Up here in N. Cal. the ocean waters are only a few degrees cooler, but it matters quite a bit. Many of us have adjusted to the 55F water and will swim in it on hot days. Surfers and kayakers pretty much always wear a wetsuit covered with a dry top. Lakes and rivers are just slightly cooler and most paddlers don’t take immersion verry seriously, but when paddling from Redding to Red Bluff (3 days on cold water), I still dress in the same outfit, despite the heat - and it pays off. When paddling with others, rescues may become routine events and the ability to get wet and not be compromised by cold is of great value.
For day trips on Monterey, I also wear a wetsuit (full farmer john). If the wind is calm, I carry the spray jacket, should wind arise, and wear a capilene, poly, or other synthetic shirt just under. This not only protects from the cold and wind better than a farmer john alone, it also protect chafing from the arm cutouts in the neoprene. (Note: in winter, the water in Monterey is a few degrees warmer than in summer due to upwelling). Synthetics are lighter and carry less water than wool and I’ve had wool sweaters stretch and tear over time due to the weight of the water they hold.
SF Bay is prone to cold, strong, afternoon winds, so paddling there usually requried carring/wearing a spray jacket or other wind proof upper layer, but the neoprene doesn’t go away.
Here is the thing. No matter what the water temperature, you need to dress for immersion for several hours. Anything can (and evenutally will) occur if you give nature sufficient tests of your preparedness. Crap happens and nature does not care if you survive or not. Rescue in the ocean is uncertain and electronic devices often fail in (salt) water. Waterproof gear bags fail and probably will not be completely dry after your paddles.
I had a friend who dressed apporpriately for same and her boat was bitten and flooded by a shark. She was sitting in 55F water in a wallowing boat that needed frequent bailing until we got her to shore (making an investment in a sump pump a decent idea for her next boat). I’ve seen folk exit through surf and not be able to re-enter safely when conditions change. I’ve seen kayaks rammed (after being harrassed by drunks in PWC’s) and sunk.
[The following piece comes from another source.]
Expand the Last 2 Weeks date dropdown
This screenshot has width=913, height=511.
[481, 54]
I’ve seen folks take no longer sea worthy craft into the ocean and heard them blame other factors like weather and wind as the cause for a capsize.
Don’t assume you can get back into a boat once you are in the water. I don’t care what type of craft you are in. Prepare for immersion and if you need to cool off, practice re-entries, rolls, surf bracing or whatever it takes to shed some heat. It is much easier to lose heat in cold water than it is to regain heat that is lost.
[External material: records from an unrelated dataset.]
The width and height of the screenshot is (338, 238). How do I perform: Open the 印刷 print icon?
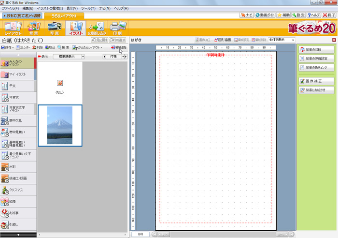point(117,29)
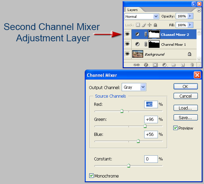Select the Layers tab

pyautogui.click(x=133, y=10)
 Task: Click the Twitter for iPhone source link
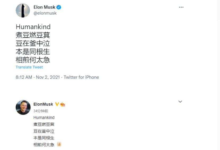(x=81, y=77)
thanks for your comment, rjd9999
Peter and RJDs advice is pretty much spot on. I wear a full wetsuit between November and April in Southern California, but I am mostly surfing. The farmer john is OK but it depends on your tolerance for cold water. A farmer john tends to have cold water flush through your core through the neck and open arms, a semi dry paddling top, or a hydroskin top can keep you more comfortable. In California in the winter we have a lot of breezy days, and foggy days, everytime I have been to Monterrey it’s been foggy and chilly (that includes summer). so don’t worry so much about bright sun, you can splash water onyourself or go for a swim. You can rent a wetsuit at a surf shop no issue in CA, also you can rent farmer johns at several paddling shops on the water in CA. I would do that first before you head out to buy your first wetsuit. You can find out what works best for your area a 3mm farmer john or a full suit… You sound like you don’t have much ocean experience, keep in mind in an inflatable a strong offshore wind can be dangerous. This year we have had very strong offshores very late in the season, so pay attention, the ocean may look nice and calm but you don’t want to be blown out to sea in an inflatable.